GIVEN INFORMATION ▸
-- -- --
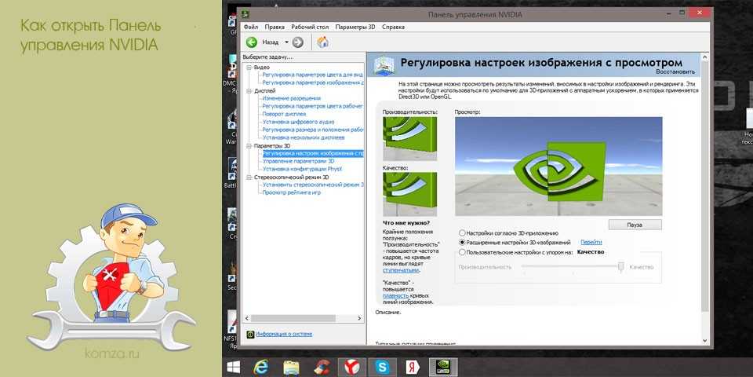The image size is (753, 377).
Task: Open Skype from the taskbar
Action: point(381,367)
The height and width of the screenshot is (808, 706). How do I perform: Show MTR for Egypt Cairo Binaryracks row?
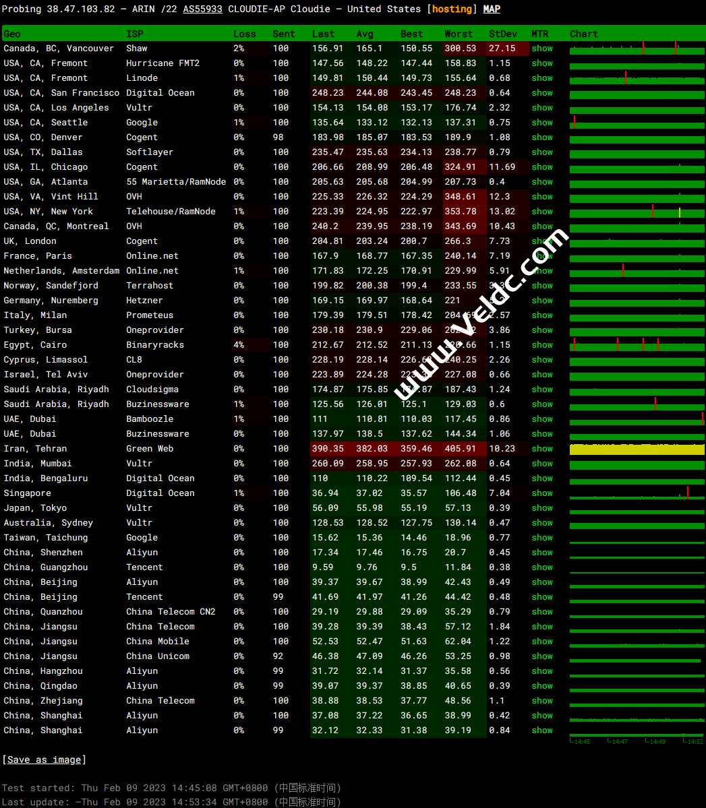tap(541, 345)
-- -- --
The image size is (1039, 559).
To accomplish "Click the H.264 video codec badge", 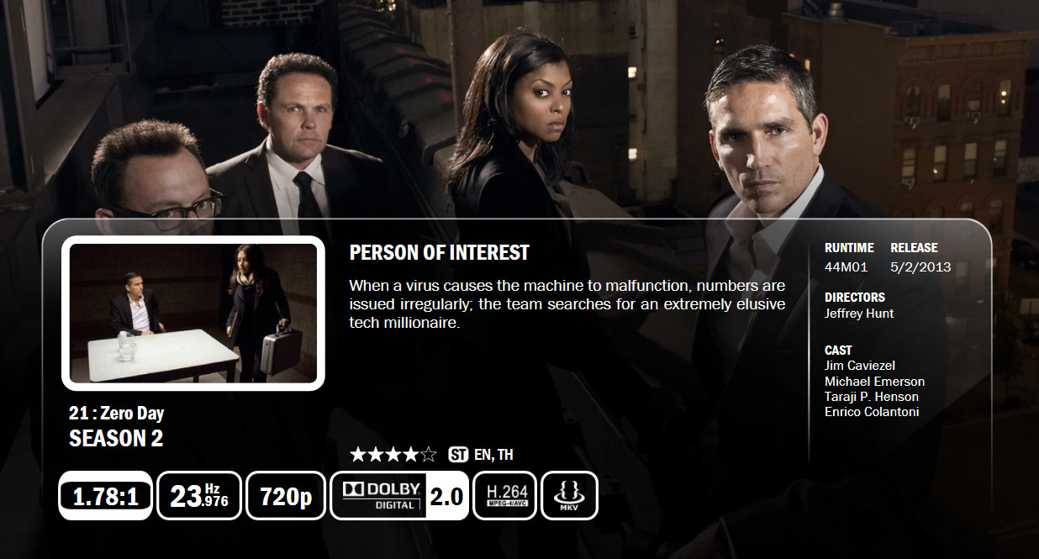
-- -- --
PROBLEM REQUIREMENTS ▸ Begin at the line that has "The height and" and stop after the line that has "tap(541, 345)". Rewrite only those entries, requests included and pictures left out, scaling every coordinate in the answers by 1.9 and rounding to whole numbers with halves going up.

COMPLETE RESPONSE ▸
The height and width of the screenshot is (808, 706). How do I perform: Show MTR for Egypt Cairo Binaryracks row?
tap(1028, 656)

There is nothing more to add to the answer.